▸ **Your instructions**: A single number is the answer here: how many lines of the entries contain "size"?

- - - -

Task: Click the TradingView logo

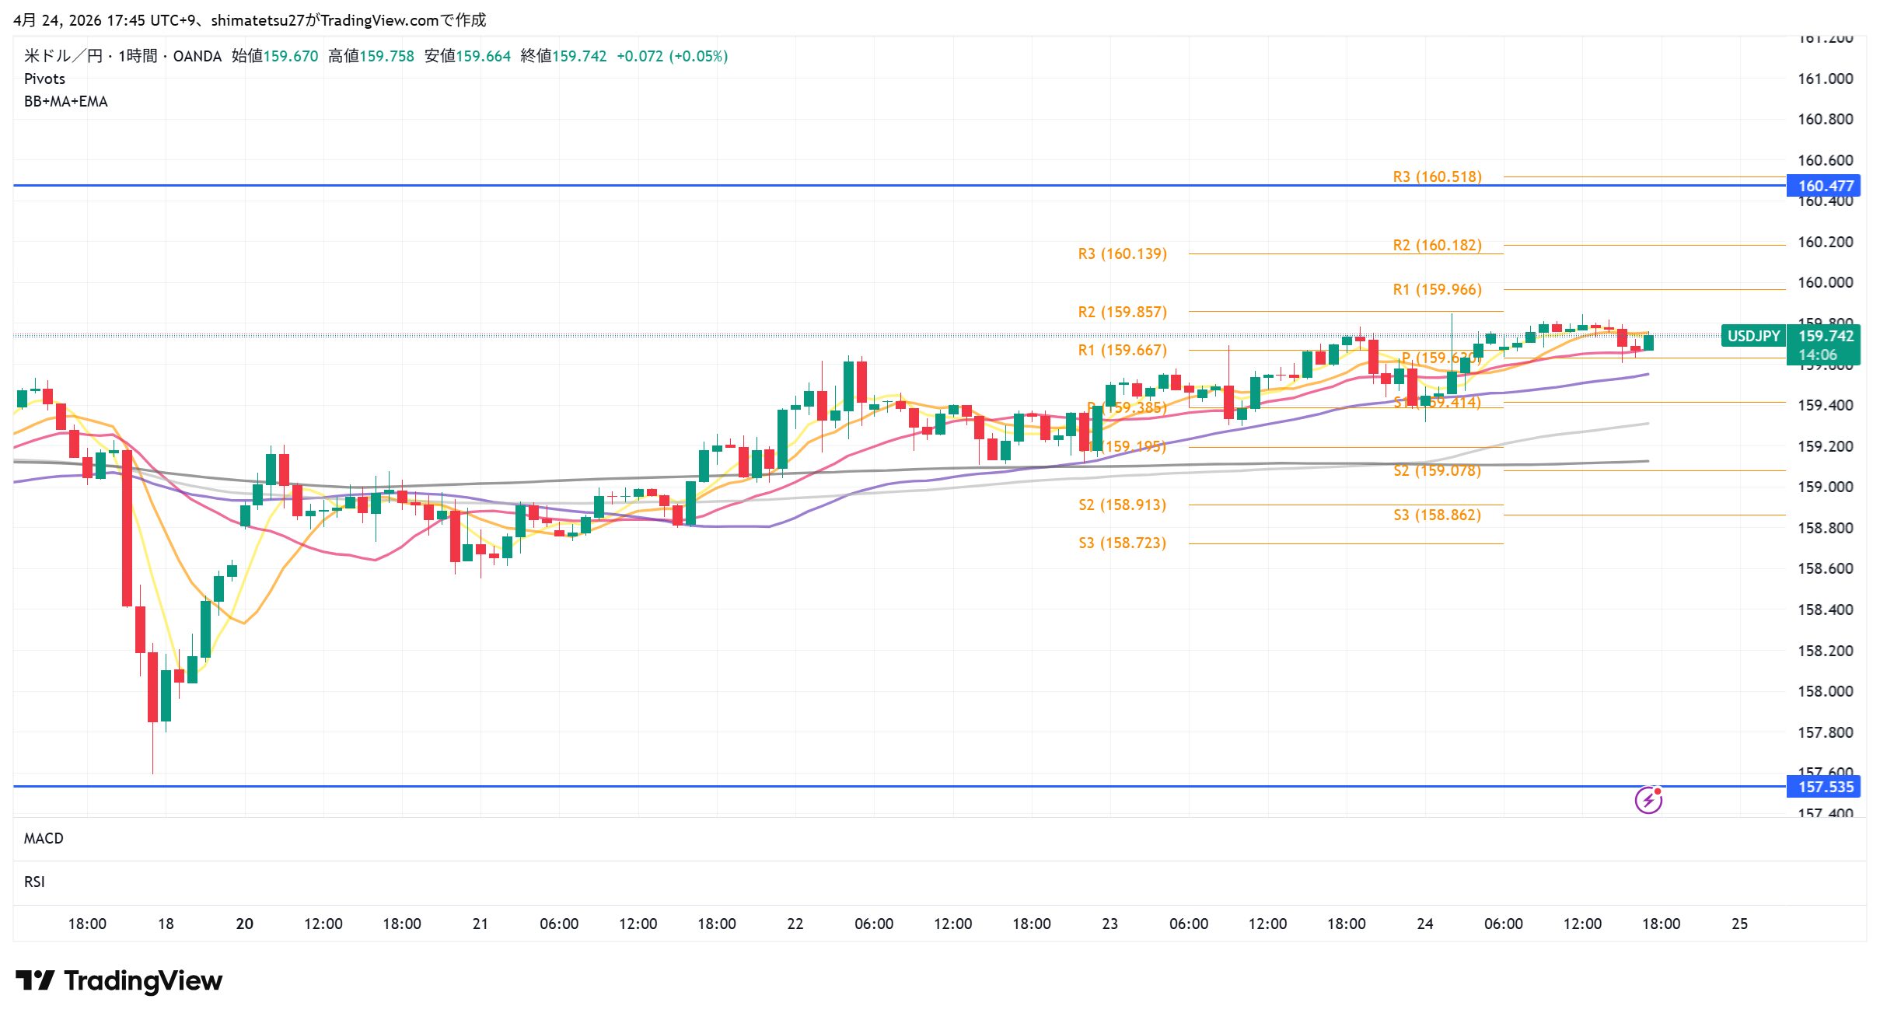Action: [119, 980]
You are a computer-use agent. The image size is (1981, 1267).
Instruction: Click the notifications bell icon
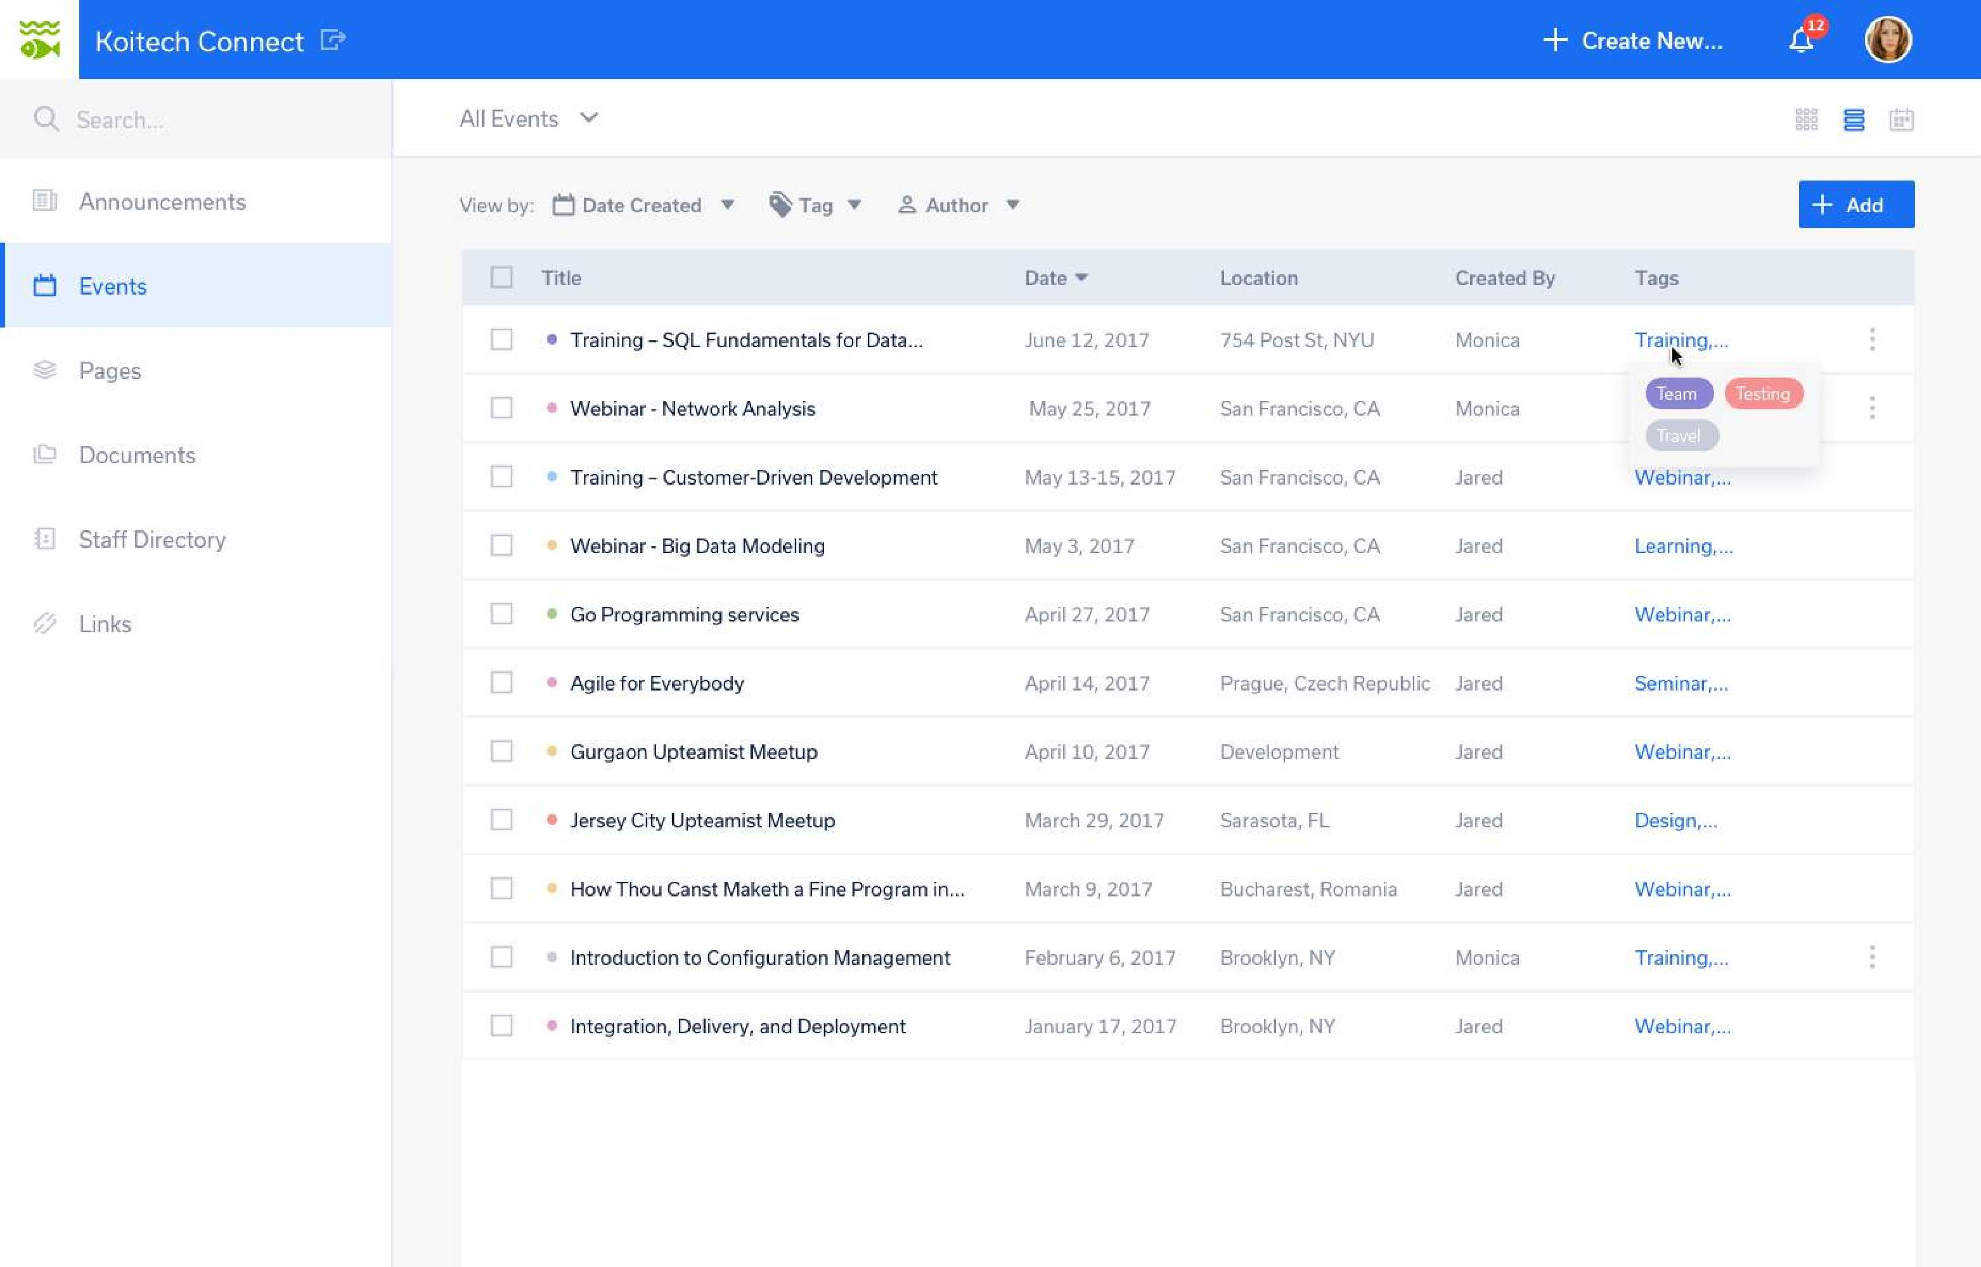[1801, 40]
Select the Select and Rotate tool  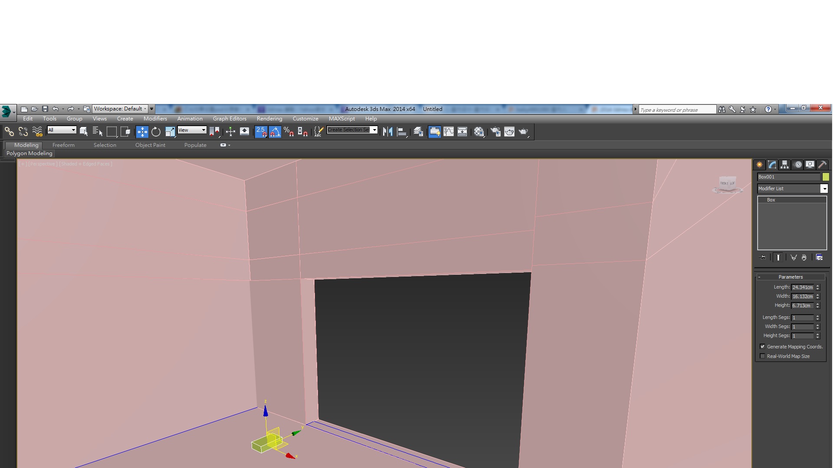tap(156, 132)
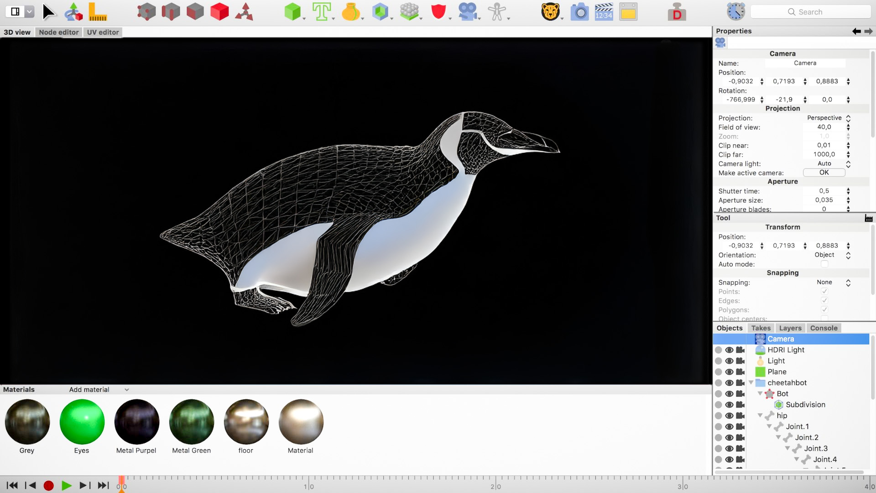876x493 pixels.
Task: Click the cheetah head icon in toolbar
Action: [550, 12]
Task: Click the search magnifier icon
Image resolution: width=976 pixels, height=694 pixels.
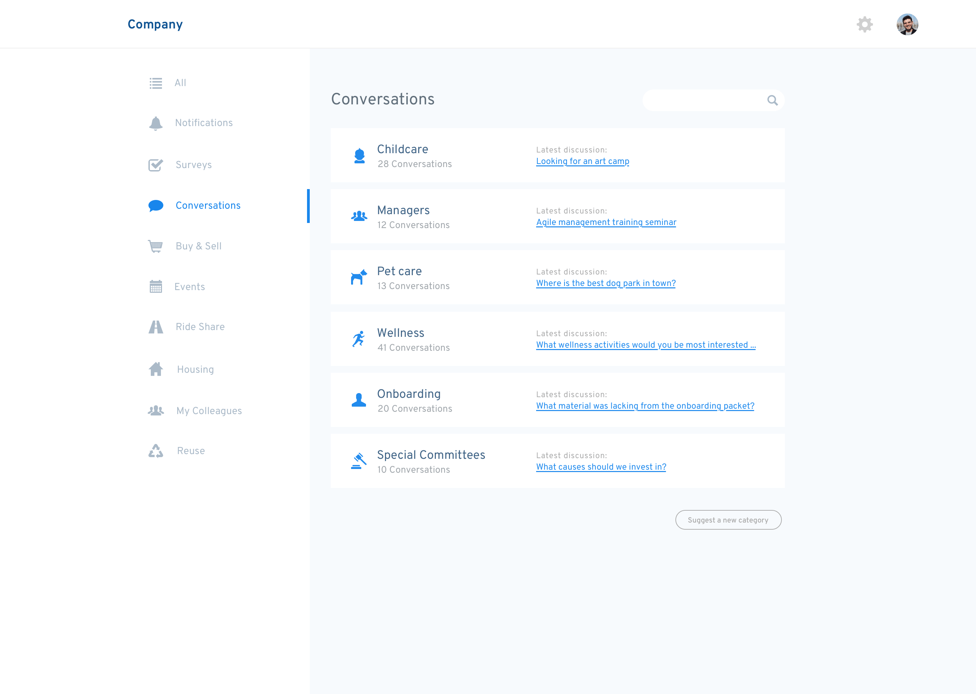Action: (x=772, y=100)
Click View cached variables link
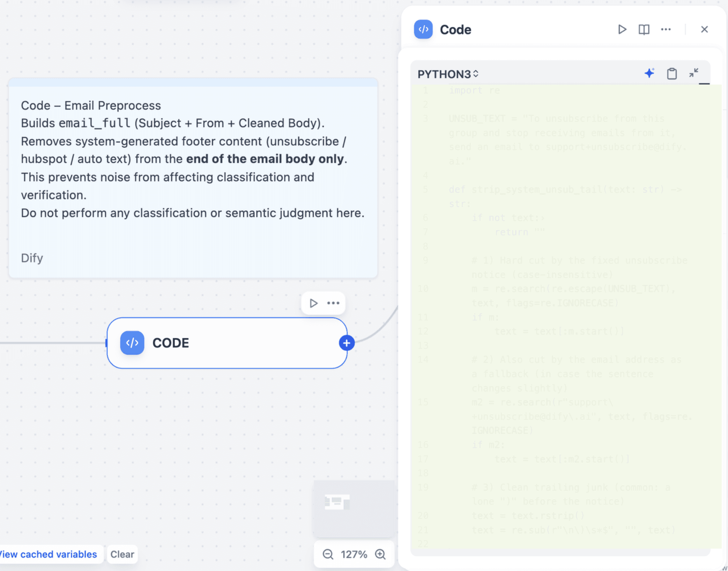The width and height of the screenshot is (728, 571). tap(49, 554)
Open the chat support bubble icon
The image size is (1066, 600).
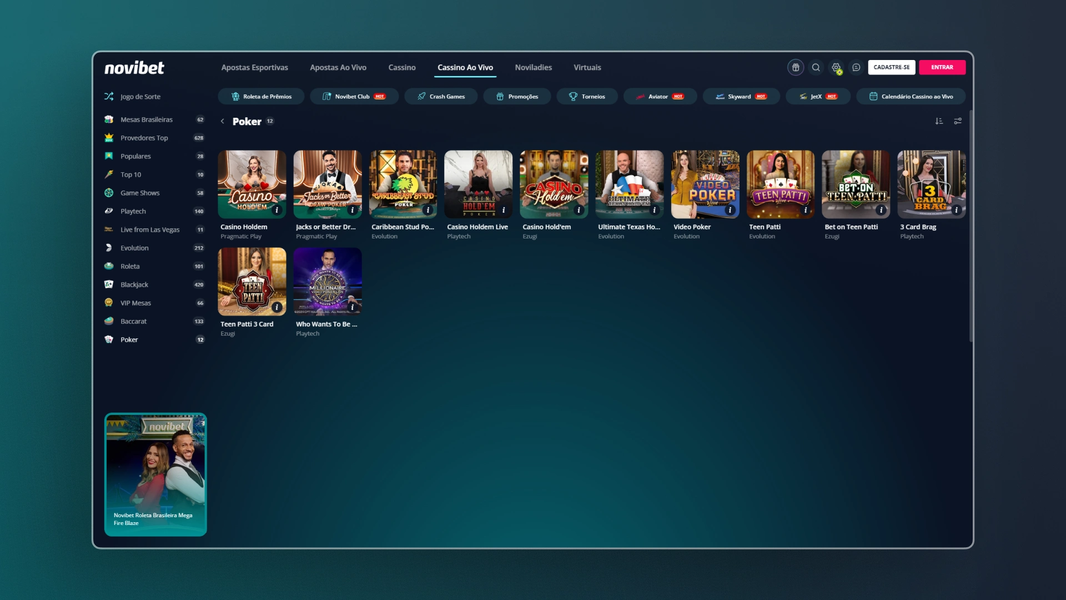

- - - -

▸ **Output of the exercise**: 2